• **Written instruction**
Give every line from the start of the rows down to the line containing "click(x=626, y=302)" as a JSON list of strings, one string per line, leaving out blank lines.

• **Data**
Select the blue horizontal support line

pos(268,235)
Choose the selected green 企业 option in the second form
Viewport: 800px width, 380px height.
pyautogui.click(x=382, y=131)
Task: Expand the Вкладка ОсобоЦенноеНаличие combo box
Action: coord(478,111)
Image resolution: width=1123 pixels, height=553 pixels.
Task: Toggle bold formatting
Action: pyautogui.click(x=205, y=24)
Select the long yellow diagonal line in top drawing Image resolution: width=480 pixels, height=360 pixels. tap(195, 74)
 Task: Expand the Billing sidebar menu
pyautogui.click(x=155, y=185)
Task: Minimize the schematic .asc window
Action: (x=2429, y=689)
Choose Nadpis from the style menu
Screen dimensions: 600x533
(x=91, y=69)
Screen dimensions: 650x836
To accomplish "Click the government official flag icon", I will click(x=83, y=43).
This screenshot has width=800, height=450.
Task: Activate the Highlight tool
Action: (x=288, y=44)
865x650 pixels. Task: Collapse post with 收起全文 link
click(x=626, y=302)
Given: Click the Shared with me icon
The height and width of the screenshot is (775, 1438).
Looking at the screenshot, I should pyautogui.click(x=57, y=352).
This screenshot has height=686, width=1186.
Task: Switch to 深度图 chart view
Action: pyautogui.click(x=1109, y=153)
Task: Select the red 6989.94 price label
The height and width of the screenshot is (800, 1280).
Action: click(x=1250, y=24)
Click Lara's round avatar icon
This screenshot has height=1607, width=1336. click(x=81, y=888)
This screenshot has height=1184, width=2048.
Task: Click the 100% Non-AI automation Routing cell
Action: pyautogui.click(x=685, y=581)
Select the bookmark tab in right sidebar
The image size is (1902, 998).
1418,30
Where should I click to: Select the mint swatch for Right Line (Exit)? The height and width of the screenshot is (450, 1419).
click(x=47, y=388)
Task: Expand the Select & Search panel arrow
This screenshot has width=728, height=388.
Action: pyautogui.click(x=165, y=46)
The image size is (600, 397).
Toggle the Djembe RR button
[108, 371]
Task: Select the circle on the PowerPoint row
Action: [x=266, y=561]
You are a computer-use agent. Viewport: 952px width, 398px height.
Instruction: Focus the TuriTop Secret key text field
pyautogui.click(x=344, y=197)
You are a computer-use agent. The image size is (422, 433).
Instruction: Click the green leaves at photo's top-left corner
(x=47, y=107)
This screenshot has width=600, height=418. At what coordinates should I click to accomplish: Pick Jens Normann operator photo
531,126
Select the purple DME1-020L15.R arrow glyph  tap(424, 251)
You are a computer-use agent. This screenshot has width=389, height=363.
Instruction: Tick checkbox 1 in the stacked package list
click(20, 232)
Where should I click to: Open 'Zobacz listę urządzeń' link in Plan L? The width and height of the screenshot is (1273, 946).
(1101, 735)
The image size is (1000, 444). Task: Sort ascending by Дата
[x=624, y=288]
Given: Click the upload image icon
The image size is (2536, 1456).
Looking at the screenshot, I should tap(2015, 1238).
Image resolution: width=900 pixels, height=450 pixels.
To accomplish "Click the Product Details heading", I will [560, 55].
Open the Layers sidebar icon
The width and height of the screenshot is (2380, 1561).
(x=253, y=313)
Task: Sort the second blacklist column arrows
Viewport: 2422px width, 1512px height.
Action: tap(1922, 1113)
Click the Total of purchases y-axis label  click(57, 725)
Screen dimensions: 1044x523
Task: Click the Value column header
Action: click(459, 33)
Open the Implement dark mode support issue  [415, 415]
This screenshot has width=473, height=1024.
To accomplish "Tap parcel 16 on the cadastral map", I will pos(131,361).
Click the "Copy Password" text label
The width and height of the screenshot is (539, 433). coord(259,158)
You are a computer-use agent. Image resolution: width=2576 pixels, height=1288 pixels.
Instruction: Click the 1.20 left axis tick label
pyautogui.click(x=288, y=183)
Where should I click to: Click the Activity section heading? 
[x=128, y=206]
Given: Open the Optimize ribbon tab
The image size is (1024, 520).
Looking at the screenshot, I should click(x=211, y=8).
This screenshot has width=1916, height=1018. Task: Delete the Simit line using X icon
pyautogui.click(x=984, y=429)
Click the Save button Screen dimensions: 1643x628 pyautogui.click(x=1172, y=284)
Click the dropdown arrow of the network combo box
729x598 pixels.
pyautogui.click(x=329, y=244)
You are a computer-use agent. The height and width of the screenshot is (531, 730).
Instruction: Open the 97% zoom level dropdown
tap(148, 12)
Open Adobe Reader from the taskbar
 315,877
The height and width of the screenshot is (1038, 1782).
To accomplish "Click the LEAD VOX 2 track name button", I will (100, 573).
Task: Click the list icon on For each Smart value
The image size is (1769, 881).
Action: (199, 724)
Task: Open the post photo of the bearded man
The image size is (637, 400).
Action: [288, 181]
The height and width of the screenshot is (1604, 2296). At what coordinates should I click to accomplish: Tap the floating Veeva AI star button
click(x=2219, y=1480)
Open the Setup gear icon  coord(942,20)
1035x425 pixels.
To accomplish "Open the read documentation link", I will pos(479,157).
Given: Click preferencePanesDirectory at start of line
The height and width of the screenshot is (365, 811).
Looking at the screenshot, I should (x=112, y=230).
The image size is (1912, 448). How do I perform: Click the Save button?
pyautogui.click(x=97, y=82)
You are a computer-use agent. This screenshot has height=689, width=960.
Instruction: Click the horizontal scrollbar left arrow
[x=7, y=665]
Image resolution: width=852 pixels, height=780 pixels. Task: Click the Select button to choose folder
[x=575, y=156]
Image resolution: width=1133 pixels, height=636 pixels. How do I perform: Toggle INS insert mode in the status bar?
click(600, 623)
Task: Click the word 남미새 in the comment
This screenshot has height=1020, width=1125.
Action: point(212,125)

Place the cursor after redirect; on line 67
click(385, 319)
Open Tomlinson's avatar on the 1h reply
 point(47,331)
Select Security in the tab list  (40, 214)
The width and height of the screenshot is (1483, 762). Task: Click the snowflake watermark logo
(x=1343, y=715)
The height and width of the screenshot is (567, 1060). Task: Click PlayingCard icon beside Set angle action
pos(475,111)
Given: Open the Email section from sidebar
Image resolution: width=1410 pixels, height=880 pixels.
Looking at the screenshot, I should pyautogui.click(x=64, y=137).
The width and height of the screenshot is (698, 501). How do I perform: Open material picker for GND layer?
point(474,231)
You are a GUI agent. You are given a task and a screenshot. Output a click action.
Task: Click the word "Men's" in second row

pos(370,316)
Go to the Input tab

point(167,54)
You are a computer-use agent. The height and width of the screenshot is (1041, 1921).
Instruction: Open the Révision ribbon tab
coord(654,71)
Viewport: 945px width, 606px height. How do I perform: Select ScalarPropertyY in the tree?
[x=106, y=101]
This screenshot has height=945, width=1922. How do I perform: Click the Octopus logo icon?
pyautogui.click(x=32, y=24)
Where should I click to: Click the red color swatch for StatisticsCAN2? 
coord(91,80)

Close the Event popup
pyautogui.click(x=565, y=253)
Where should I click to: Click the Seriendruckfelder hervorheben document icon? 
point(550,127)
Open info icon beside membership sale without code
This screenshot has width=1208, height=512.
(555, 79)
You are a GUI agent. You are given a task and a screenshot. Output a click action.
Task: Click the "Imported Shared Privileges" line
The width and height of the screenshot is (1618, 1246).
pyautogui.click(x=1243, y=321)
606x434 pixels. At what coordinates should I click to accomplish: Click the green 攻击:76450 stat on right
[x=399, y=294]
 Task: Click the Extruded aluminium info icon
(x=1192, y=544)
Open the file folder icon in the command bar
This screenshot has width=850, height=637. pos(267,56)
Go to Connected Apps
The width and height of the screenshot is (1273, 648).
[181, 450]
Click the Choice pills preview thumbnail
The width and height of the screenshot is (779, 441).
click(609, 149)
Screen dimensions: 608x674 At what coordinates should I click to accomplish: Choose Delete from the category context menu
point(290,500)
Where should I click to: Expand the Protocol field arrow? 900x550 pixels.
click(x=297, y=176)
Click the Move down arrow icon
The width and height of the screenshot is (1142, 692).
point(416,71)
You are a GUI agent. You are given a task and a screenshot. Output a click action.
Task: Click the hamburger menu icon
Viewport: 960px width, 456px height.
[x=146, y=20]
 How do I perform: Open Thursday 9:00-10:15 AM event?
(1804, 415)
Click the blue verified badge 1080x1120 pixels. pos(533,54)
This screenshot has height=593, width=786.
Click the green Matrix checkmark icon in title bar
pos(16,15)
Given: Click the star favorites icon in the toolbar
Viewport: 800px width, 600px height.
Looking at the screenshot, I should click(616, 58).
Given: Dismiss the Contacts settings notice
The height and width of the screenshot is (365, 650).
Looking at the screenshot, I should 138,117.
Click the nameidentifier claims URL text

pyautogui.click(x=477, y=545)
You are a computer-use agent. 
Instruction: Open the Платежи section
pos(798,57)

• **Answer to this exercise**
[
  "Select the blue horizontal support line",
  "pos(268,235)",
  "Choose the selected green 企业 option in the second form",
  "Viewport: 800px width, 380px height.",
  "pyautogui.click(x=382, y=131)",
  "Task: Expand the Вкладка ОсобоЦенноеНаличие combo box",
  "Action: coord(478,111)",
  "Image resolution: width=1123 pixels, height=553 pixels.",
  "Task: Toggle bold formatting",
  "Action: pyautogui.click(x=205, y=24)",
  "Select the long yellow diagonal line in top drawing Image resolution: width=480 pixels, height=360 pixels. tap(195, 74)",
  " Task: Expand the Billing sidebar menu",
  "pyautogui.click(x=155, y=185)",
  "Task: Minimize the schematic .asc window",
  "Action: (x=2429, y=689)",
  "Choose Nadpis from the style menu",
  "Screen dimensions: 600x533",
  "(x=91, y=69)",
  "Screen dimensions: 650x836",
  "To accomplish \"Click the government official flag icon\", I will click(x=83, y=43).",
  "This screenshot has width=800, height=450.",
  "Task: Activate the Highlight tool",
  "Action: (x=288, y=44)",
  "865x650 pixels. Task: Collapse post with 收起全文 link",
  "click(x=626, y=302)"
]